[Part of a data file]

++++++++++++++++++++

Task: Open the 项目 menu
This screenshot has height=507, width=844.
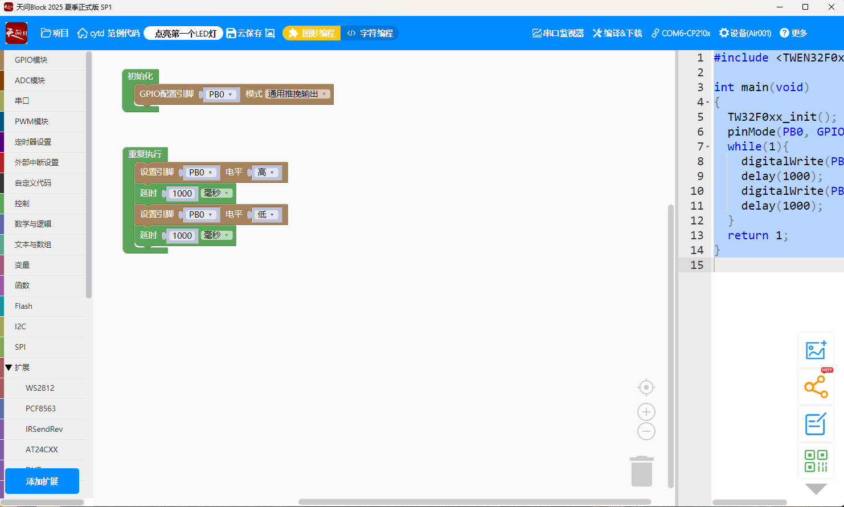Action: click(55, 33)
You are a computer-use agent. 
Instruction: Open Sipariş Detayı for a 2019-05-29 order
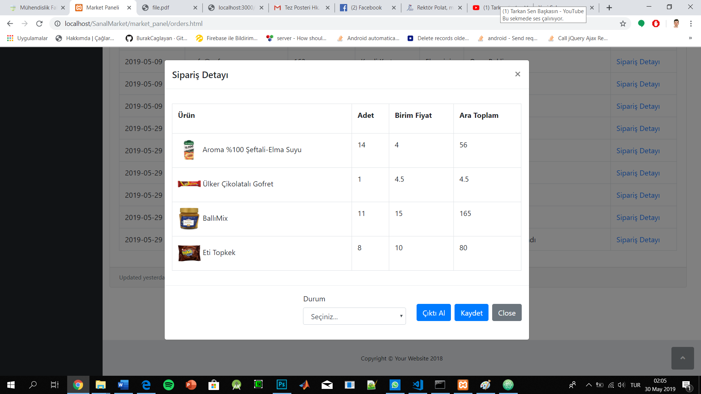click(638, 128)
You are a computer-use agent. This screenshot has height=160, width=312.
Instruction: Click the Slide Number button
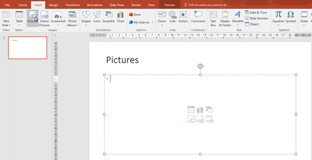(256, 18)
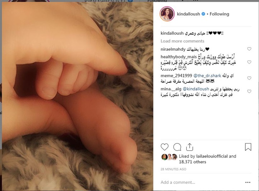The image size is (259, 191).
Task: Open kindalloush profile picture
Action: 167,14
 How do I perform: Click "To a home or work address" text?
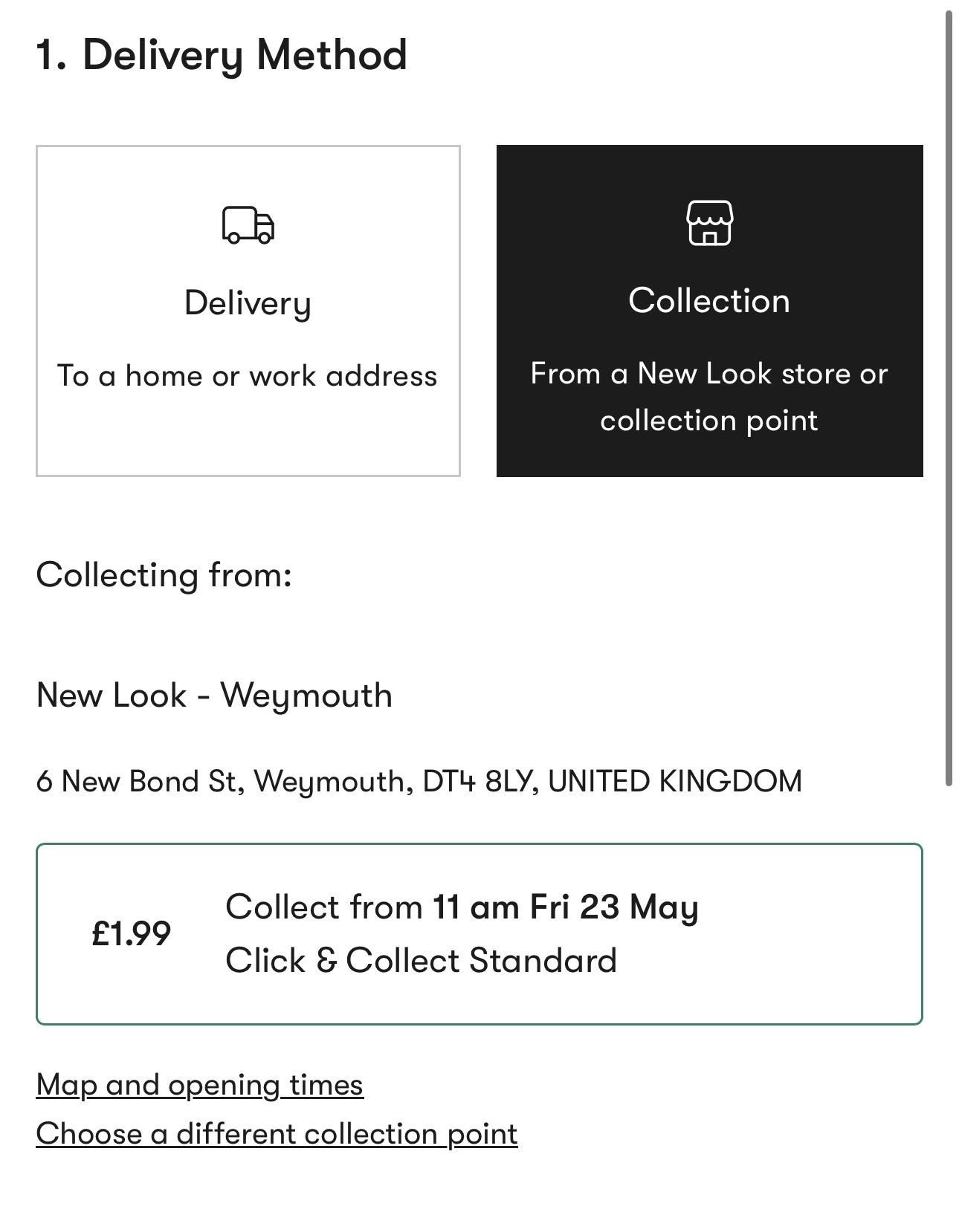[248, 376]
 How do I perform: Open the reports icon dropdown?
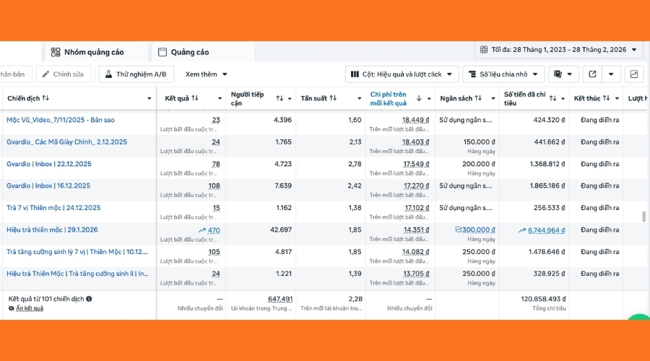tap(564, 74)
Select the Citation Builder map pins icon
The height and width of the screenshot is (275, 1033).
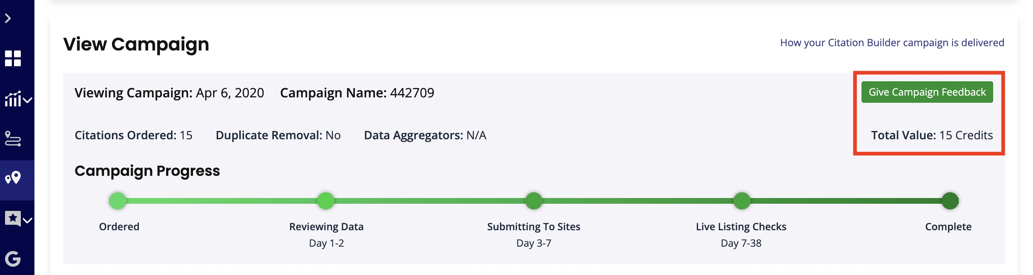pos(13,178)
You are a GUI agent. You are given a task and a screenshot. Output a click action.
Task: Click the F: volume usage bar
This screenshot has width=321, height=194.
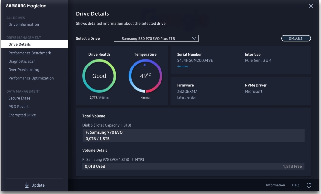pyautogui.click(x=193, y=166)
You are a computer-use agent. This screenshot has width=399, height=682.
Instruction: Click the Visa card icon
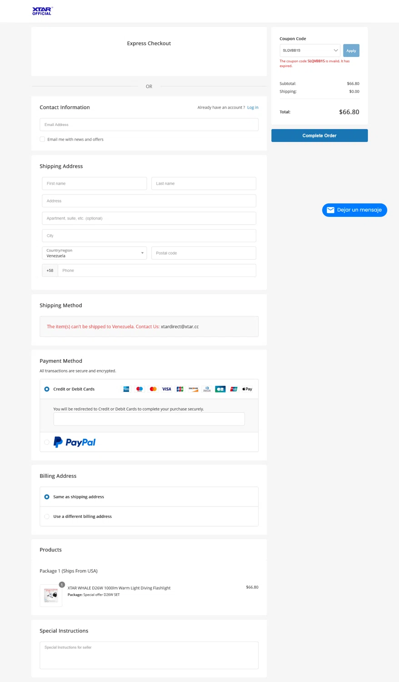[x=167, y=389]
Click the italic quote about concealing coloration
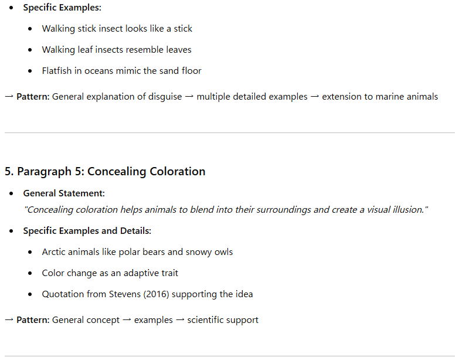Screen dimensions: 459x364 click(226, 210)
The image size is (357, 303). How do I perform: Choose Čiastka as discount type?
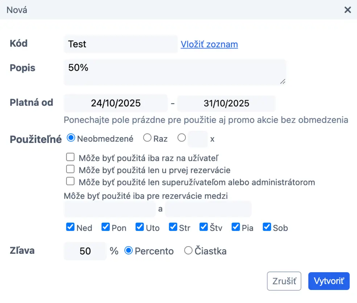(188, 251)
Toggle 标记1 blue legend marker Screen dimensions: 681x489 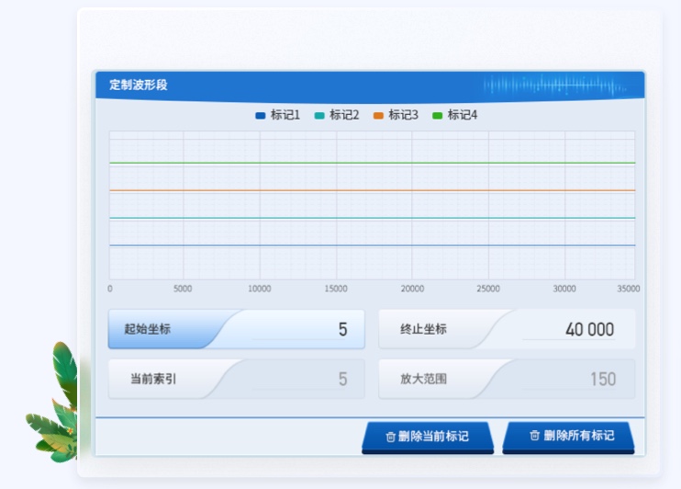click(x=260, y=116)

++++++++++++++++++++

## Goal of the exercise
In the rows from the first one through the line containing "pos(13,178)", inclusive, swap "screenshot" for "screen capture" and write those lines out again with nothing else changed. Leave the pictures out of your answer.

## Written answer
Task: Open the 项目 menu
This screen capture has height=507, width=844.
Action: click(55, 33)
You are a computer-use agent. 
Instruction: Open Sipariş Detayı for a 2019-05-29 order
click(638, 128)
You are a computer-use agent. This screen capture has height=160, width=312.
Instruction: Click the Slide Number button
(256, 18)
The image size is (259, 191).
Task: Open kindalloush profile picture
Action: 167,14
 How do I perform: Click "To a home or work address" text?
[248, 376]
 How do I perform: Open the reports icon dropdown?
tap(564, 74)
Select the Citation Builder map pins icon
The height and width of the screen capture is (275, 1033).
pos(13,178)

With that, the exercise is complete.